Mobilizing Climate Finance: Effective climate action frequently necessitates financial resources surpassing governmental capacities. Finance departments are instrumental in harnessing climate finance from global avenues like climate funds and developmental agencies. They can secure funding for climate endeavors and ensure its judicious application to meet climate targets.
Finance departments are pivotal to the success of climate policies
Several countries in Asia and the Pacific are integrating climate action into their budgetary cycles. Nepal's Ministry of Finance, for instance, incorporates a Climate Budget in its Consolidated Financial Statements. Countries like the Philippines employ climate budget tagging to trace climate spending.
Indonesia established the Committee for Acceleration of Priority Infrastructure Delivery, an inter-ministerial consortium inclusive of the Finance Ministry, tasked with coordinating infrastructure planning and project prioritization based on societal and economic returns.
In 2023, the Kyrgyz Republic instituted an inter-ministerial council, backed by the ministries of finance and economy and commerce, to initiate an early-stage approval mechanism. This ensures that preliminary public investment proposals seeking budgetary support align with national socio-economic and environmental strategies.

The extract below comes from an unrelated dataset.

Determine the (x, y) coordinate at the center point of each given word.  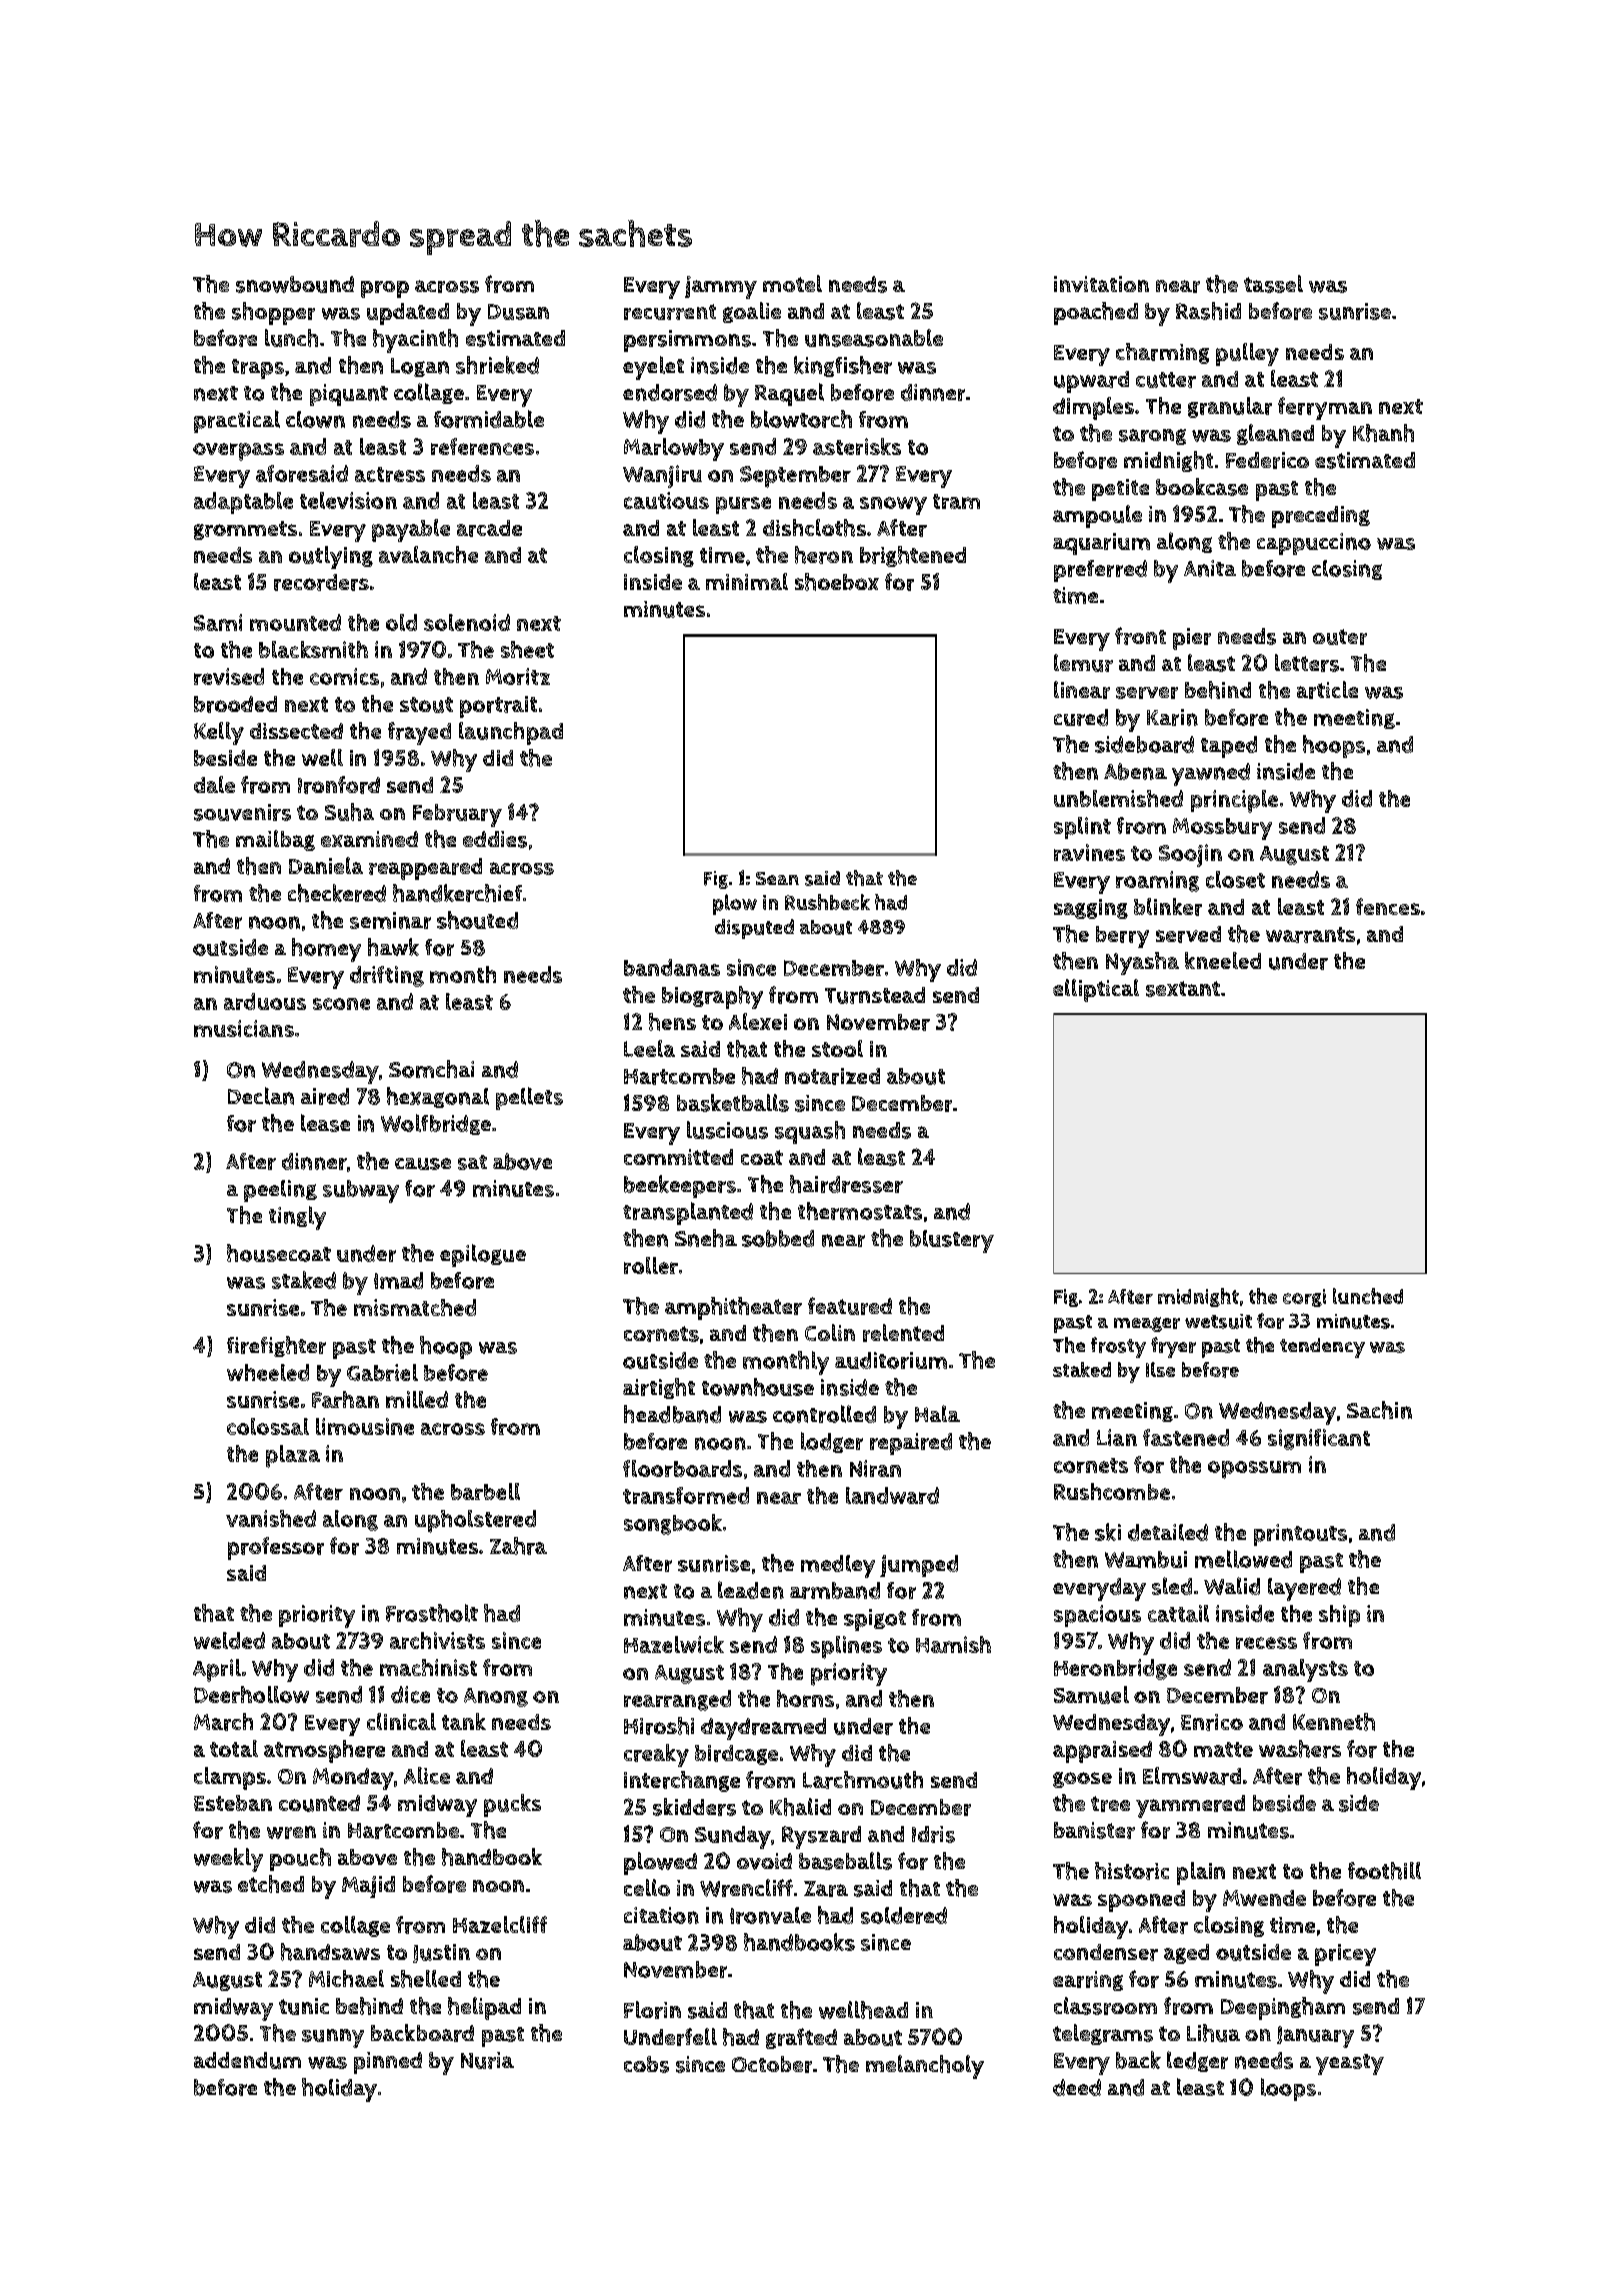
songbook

However, obstacles like the absence of tools and data for climate project prioritization, misaligned project pipelines, and steep project preparation costs hinder ministries from establishing robust, climate-informed project pipelines.
Multilateral development banks and bilateral development partners have set up project preparation funds to facilitate investment readiness and broader pipeline development. Continued capacity building is paramount to equip policymakers to discern and select viable, fiscally sustainable projects.
Innovative financing tools, like the Innovative Finance Facility for Climate in Asia and the Pacific (IF-CAP), can generate substantial climate financing. Quality infrastructure governance fosters a sturdy, sustainable pipeline of resilient infrastructure projects.
Finance departments are pivotal to the success of climate policies. In nations with limited institutional capacity, well-sequenced policy reforms, aligned with national capabilities and political backing, can enhance budget allocation capabilities, mold sustainable fiscal policies, and rally climate finance for adaptation and mitigation projects.
Active engagement, coupled with inventive financial tools, can propel sustainable growth while alleviating climate change repercussions. As the global community confronts the climate crisis, it's imperative for finance departments to acknowledge their indispensable role in sculpting a greener, resilient, and inclusive future.